J'ai entendu la sonnette. C'était le concierge ; Je ne voulais pas entrer. Il m'a prêté sa perceuse et ses accessoires. Je suis retourné dans la pièce avec l'outil et, à ma grande surprise, Daniel et la fille dessinaient au tableau – père et fille engagés. Il reproduit le dessin de Ceschiatti (le contour stylisé du visage de Lispector) dans un format généreux ; Daniel a dupliqué l'Érechthéion, l'un des monuments en ruine qui composent l'Acropole d'Athènes. Il a soigneusement copié l'iconographie de la carte postale dans le dossier affiché à l'intérieur de la valise.
Côte à côte sur le tableau noir
le visage de l'écrivain à la craie blanche et
la carrière de six femmes pilastres
avec entablement sur la tête :
les cariatides.
Je les ai félicités. Le garçon a assuré qu'il foutrait les étagères après le déjeuner ; il revenait sans sa fille – l'après-midi, il restait avec sa mère. Il a promis de ne pas faire de dégâts, que je ne m'inquiéterais pas, qu'il balayerait la zone et rendrait la perceuse au concierge.
Avant de quitter la cabine, j'ai plaisanté en réclamant ses signatures sur les dessins. Et plus que rapidement, elle écrivit, au bas du tableau, d'une simple écriture.
JANA Í N A.
Lorsque j'ai passé la clé de la porte de la classe et que j'ai marché dans le couloir, je me suis souvenu que j'avais promis à un élève le Palimpsestes, de Gérard Genette.
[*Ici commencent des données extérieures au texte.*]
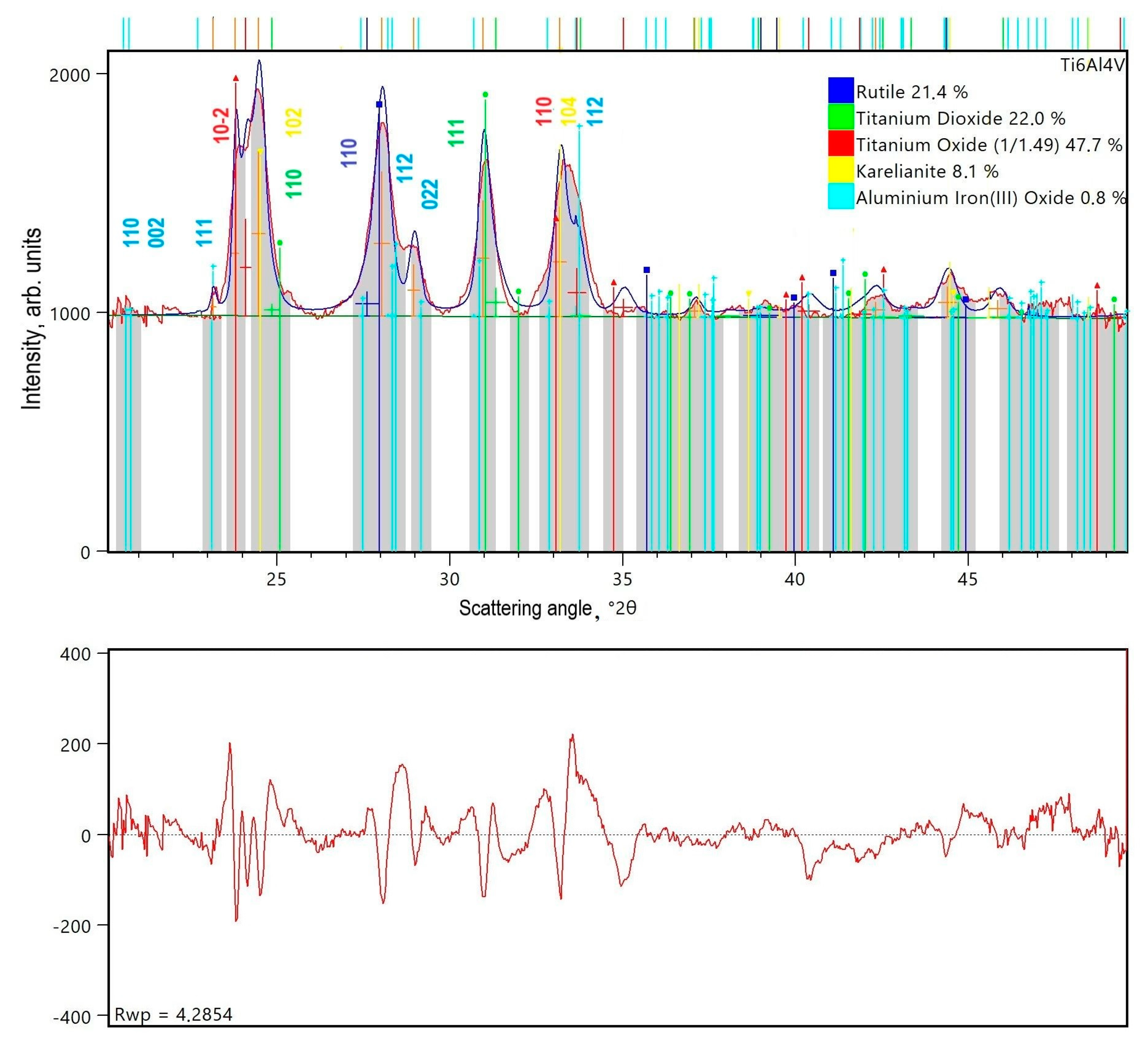Click the Titanium Oxide (1/1.49) 47.7 % label

989,145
En fait, dans l'un des Figures, le critique note judicieusement : « La littérature est bien ce champ plastique, cet espace courbe où les relations les plus inattendues et les rencontres les plus paradoxales sont, à chaque instant, possibles. »[Iv]
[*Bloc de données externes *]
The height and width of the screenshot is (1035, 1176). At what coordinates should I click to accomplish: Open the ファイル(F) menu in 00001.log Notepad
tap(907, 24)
Par la fenêtre, je regardais le ciel indigo.
* Ricardo Iannace Il est professeur de communication et de sémiotique à la Faculté de technologie de l'État de São Paulo et du Programme de troisième cycle d'études comparées des littératures de langue portugaise de la FFLCH-USP. Auteur, entre autres livres, de Lectrice Clarice Lispector (édusp).
notes
[I] Clarice Lispector, La passion selon GH, Rio de Janeiro : Editora do Auteur, 1964, p. 38.
[Ii] Idem, p. 56.
[Iii] Idem, ibidem, p. 56.
[Iv] Gérard Genette, « L'utopie littéraire », Figures, Traduction Ivonne Floripes Mantoanelli, São Paulo : Perspectiva, 1972, p. 129.